Inverses

Littératures, arts, homosexualités

par Yannick Kéravec
2002, in La Revue des revues no 32

Inverses, revue annuelle apparue en 2001, est éditée par l’association Les amis d’Axieros. Elle se donne comme figure tutélaire ce poète oublié, mort à vingt-huit ans en 1927, archétype de « l’artiste homosexuel ». Si ce n’est pour ses qualités littéraires, c’est pour la liberté de ses écrits où il évoque sans détours des amours « différentes » qu’il mérite d’être tiré de l’oubli. L’association reconnaît en lui un militant avant la lettre, notamment par sa collaboration à la première revue gay française, Inversions.
D’Inversions à Inverses, elle s’inscrit dans l’histoire en pointillé des publications françaises prenant pour sujet l’homosexualité. Inverses se trouve en effet singulièrement isolée dans le paysage des revues francophones. Malgré l’abondance de la production artistique ou littéraire (relevée d’ailleurs dans ses rubriques), les articles ou ouvrages de la littérature scientifique, de la presse et des médias abordant ce thème, elle est la seule, à notre connaissance, à en faire son objet.
Les contributeurs sont essentiellement des professeurs, enseignant en France ou en Europe. Pour certains, les titres universitaires ou diplômes en cours annoncés confirment l’orientation de leurs travaux (Thierry Revol, maître de conférences, donne deux articles sur « La représentation de l’homosexualité dans la littérature médiévale »).

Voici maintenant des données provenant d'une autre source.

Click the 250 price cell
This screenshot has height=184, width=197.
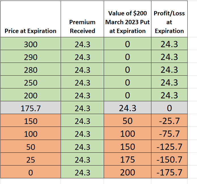click(x=31, y=83)
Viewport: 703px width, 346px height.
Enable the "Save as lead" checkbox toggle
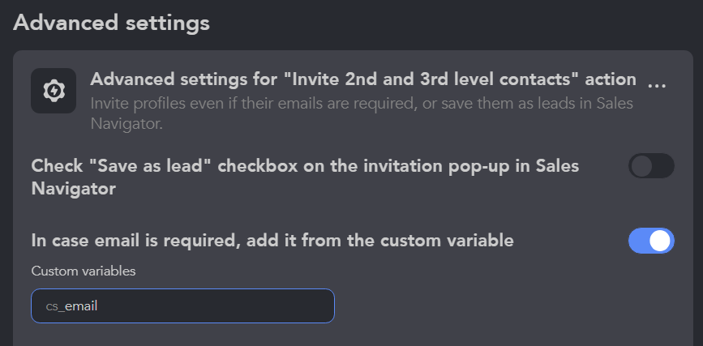[x=651, y=166]

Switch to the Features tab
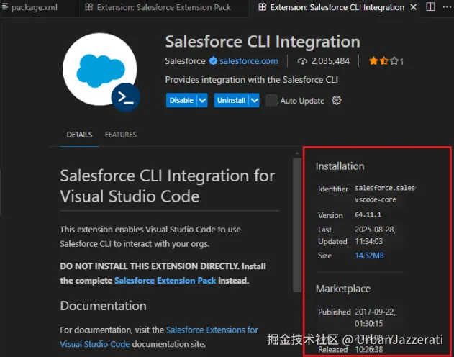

Mais dans un contexte universitaire où, du moins en France, les départements proposant des « études de genre » à orientation homosexuelle sont peu nombreux, cette revue est, pour certains de ses auteurs, le lieu où développer une visée singulière de leur domaine de recherche (Vincent Simonet, professeur de langue et civilisation françaises livre deux commentaires sur les œuvres d’Hervé Guibert ou Sandro Penna).
Littératures, arts, homosexualités : ce sous-titre explicite le propos. C’est dans ce cadre d’étude d’œuvres que sont éventuellement évoqués les thèmes et débats contemporains, artistiques, politiques, sociaux.
Littératures : elles fournissent l’essentiel des articles. Elles, car les époques ou les origines géographiques des écrits sont diverses, de textes anciens (littérature médiévale, « Le Mythe des géants sodomites de Patagonie dans les récits de voyage des chroniqueurs des Indes occidentales aux XVIe et XVIIe siècles », par Nicolas Balutet) aux romans allemands contemporains (Daniel Bengsch), du théâtre de Federico Garcia Lorca (N. Balutet) à « Littérature et société en Italie » (Francesco Gnerre).
Arts : la revue convoque les arts plastiques, peinture ou photographie, d’artistes contemporains (Michel Giliberti, Michel Guinot) ou d’aînés prestigieux (Herbert List, Francis Bacon) : la confrontation, même dans le cadre d’un entretien amical, peut être cruelle. Saluons toutefois la qualité des reproductions dans la deuxième livraison, de bon augure pour la suite. Quant au cinéma, il est l’objet d’un article de Sandeep Bakshi qui élargit encore l’horizon de Inverses en commentant « deux films du cinéma parallèle en Inde ». Cinéma et littératures donnent corps à la rubrique « Annuaires », recension des films et des livres – fictions, essais, biographies… – de l’année, où l’homosexualité apparaît comme thème ou comme motif. Le nombre des œuvres mentionnées prouverait à lui seul la pertinence du projet de cette revue. Certains titres sont commentés dans des « Résumés » dont le ton peut s’éloigner de l’érudition, des accents universitaires pour nous livrer simplement l’avis d’un lecteur, d’un spectateur.
Homosexualités : ici, le pluriel prend d’autant plus son sens. Pour rendre compte des diverses expériences et représentations qu’elles impliquent selon l’époque ou le lieu, des mises au point sont nécessaires, des définitions sont à préciser, des précautions sont à prendre, ce que ne manquent pas de faire la plupart des articles. Ce pluriel manque de voix de femmes, contributrices sollicitées ou auteures commentées, pour ne pas amputer de moitié ce pluriel, délaissant les homosexualités féminines (cependant, quatre chroniqueuses sur dix-huit auteurs interviennent dans les « Résumés » des rubriques « Annuaire » ; dans la dernière livraison, parmi les quatre-vingt-dix œuvres développées, une bonne part évoque ces situations au féminin).
La revue passe en deux numéros de 175 à 265 pages. Malgré une maquette austère, une couverture qui, sans tomber dans une esthétique queer, camp, kitsch ou autre, pourrait être plus accueillante, elle est très aérée et fait l’effort de l’illustration. Cette revue constitue donc une initiative de grand intérêt : l’importance de la recension contemporaine, ajoutée au terreau des œuvres antérieures, le prouve, offrant une mine de sujets de recherche.